Celui qui chante « Hark! The Herald Angels Sing » à Noël ou « O for a Thousand Tongues to Sing » dans un culte sait rarement qu’il apprend la théologie auprès d’un clerc anglais du XVIIIe siècle. Charles Wesley a écrit des milliers d’hymnes qui ont traversé les siècles et les langues, enseignant la foi en chantant avant même de l’enseigner dans les livres.
Il naquit le 18 décembre 1707 à Epworth, en Angleterre, fils du clerc Samuel Wesley et de Susanna Wesley, et le cadet des fils du couple ayant survécu à l’enfance. Il étudia à la Westminster School, à Londres, puis à Christ Church, à Oxford, où il se distingua en traduisant en anglais des poètes classiques grecs et latins.
En 1729, encore étudiant à Oxford, il réunit quelques camarades dans un petit groupe consacré au jeûne, à la prière et aux visites aux prisonniers. La rigueur de cette discipline valut au groupe le surnom moqueur de méthodistes, terme que son frère aîné, John Wesley, adopterait comme nom du mouvement qui naîtrait une décennie plus tard.
En 1735, Charles accompagna John dans la colonie de Géorgie, en Amérique, comme secrétaire aux affaires indiennes du gouverneur James Oglethorpe et aumônier du fort Frederica. La mission fut brève et amère : sa rigidité déplut aux colons, et il retourna en Angleterre moins d’un an plus tard, malade et découragé par cet échec.
Le 21 mai 1738, dimanche de Pentecôte, malade chez un ami à Londres, il trouva la certitude de la foi qu’il cherchait depuis des jours en lisant le commentaire de Luther sur l’épître aux Galates. Il écrivit dans son journal : « Je me trouvai alors en paix avec Dieu, et je me réjouis dans l’espérance d’aimer Christ. »
Au cours des années suivantes, il se mit à composer des hymnes par milliers, dont « And Can It Be » et « O for a Thousand Tongues to Sing », publiés avec John dans Hymns and Sacred Poems. Au long de sa vie, il écrivit plus de six mille textes, dont beaucoup sont encore chantés dans des cultes à travers le monde.

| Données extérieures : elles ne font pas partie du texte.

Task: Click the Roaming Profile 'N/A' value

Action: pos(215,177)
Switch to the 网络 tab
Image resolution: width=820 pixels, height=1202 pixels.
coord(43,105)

Il épousa Sarah Gwynne en 1749, au Pays de Galles ; deux de ses fils, Charles et Samuel, devinrent des organistes et compositeurs respectés. Contrairement à John, Charles ne cessa jamais de se considérer comme un prêtre anglican et s’opposa ouvertement lorsque son frère se mit à ordonner lui-même des prédicateurs pour l’Amérique, craignant la rupture avec l’Église, une tension qui marqua les dernières années de la relation entre les deux frères.
Il mourut le 29 mars 1788 à Londres, demandant au curé de la paroisse de l’ensevelir comme membre fidèle de l’Église d’Angleterre. Ses hymnes, cependant, franchirent les frontières confessionnelles : ils demeurent aujourd’hui traduits en dizaines de langues, enseignant la foi en chantant à de nouvelles générations dans des églises du monde entier.